Un matin qu’il portait son éternelle tristesse vers le but accoutumé de sa promenade, il vit de loin Fleur des Ondes et Philippe agenouillés sur le tertre, et s’approcha sans bruit. Comme Philippe se relevait, le sauvage lui dit : « Français, tu es meilleur que moi ! Quand j’ai vu ma fille morte de t’avoir aimé, j’ai songé à te tuer ; et je l’aurais fait, sans la promesse que j’ai écrite dans mon cœur, il y a bien des lunes : J’avais été pris par les Iroquois et emmené dans leur pays ; déjà on commençait mon supplice.
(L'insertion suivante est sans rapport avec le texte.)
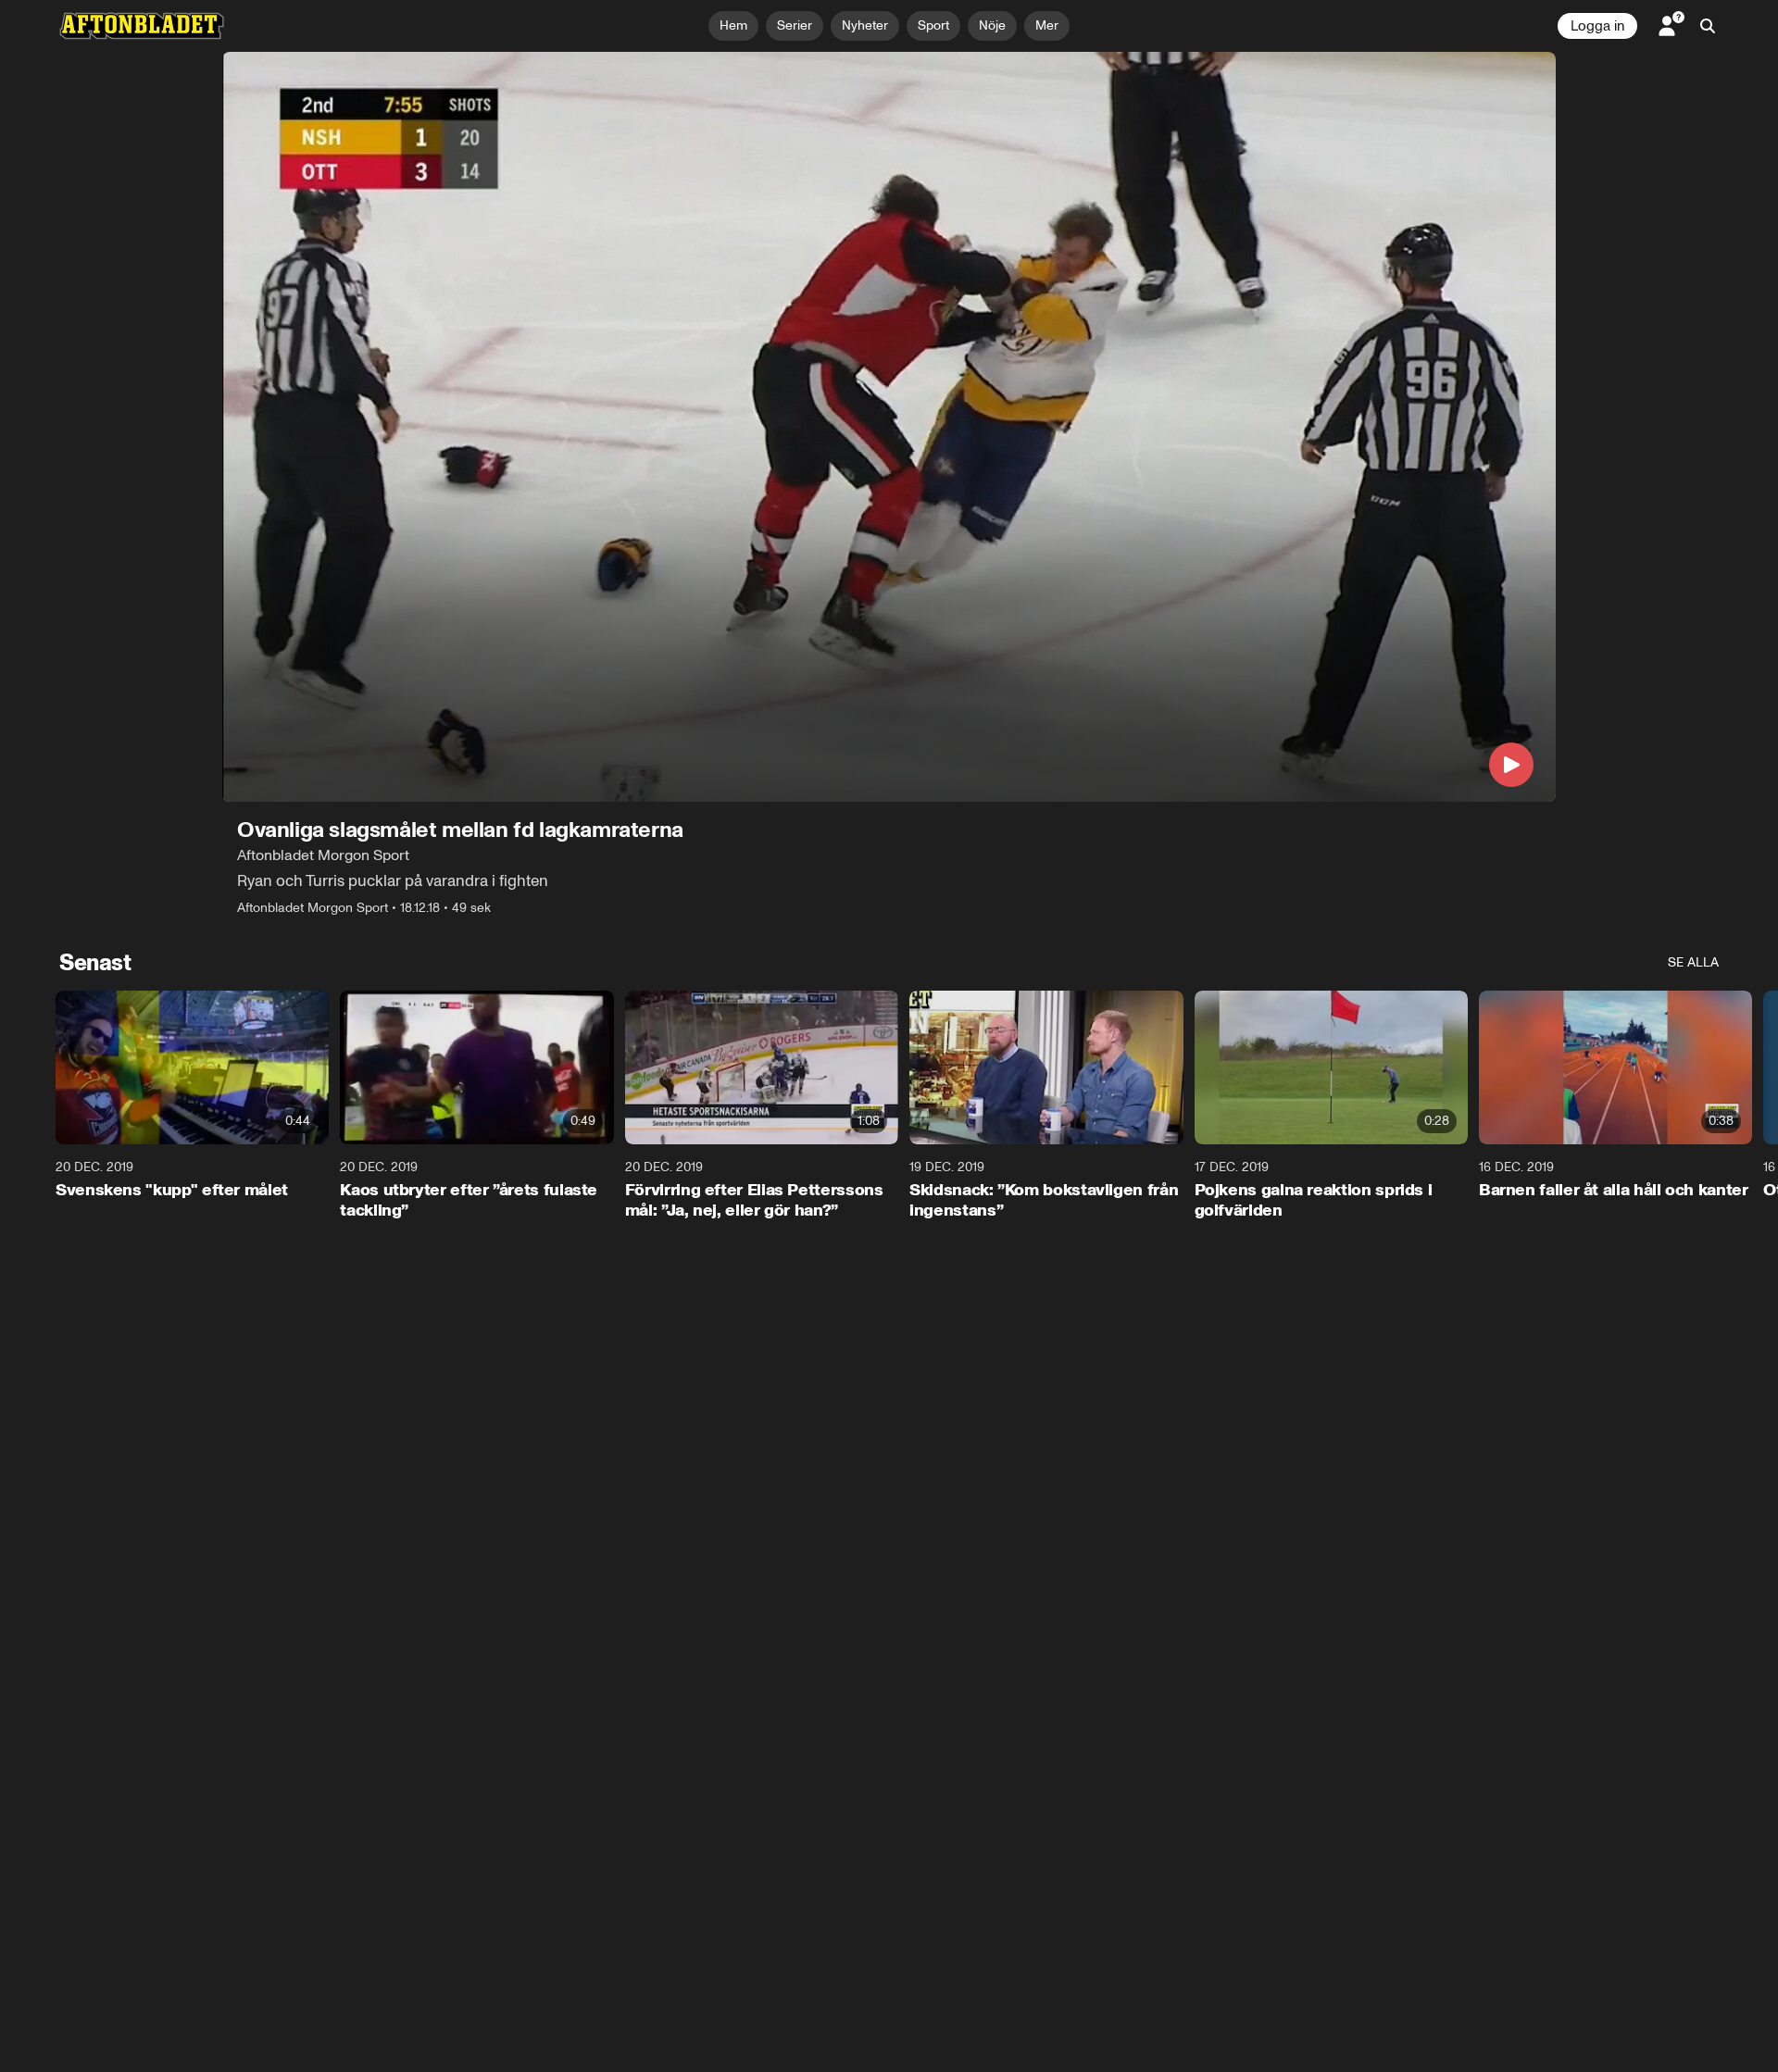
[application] (889, 427)
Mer (1046, 25)
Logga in (1597, 26)
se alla (1693, 962)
C’était au bord du grand fleuve. Tout à coup il fit noir dans le ciel : le vent se mit à gémir une chanson que je n’avais jamais entendue ; des montagnes blanches dansèrent sur les eaux et de très loin, partit avec fracas une flèche d’or qui illumina la tête des folles danuseuses : en même temps, l’une d’elles vint s’abattre sur le rivage où elle apportait un homme.

Je n’en avais encore jamais vu de pareil.

Mes bourreaux s’enfuirent, m’abandonnant lié au poteau. Pour la première fois, la terreur fit trembler ma chair : celui qui venait de surgir de l’onde s’approcha de moi, me dit des paroles que je ne compris pas, et coupa mes liens.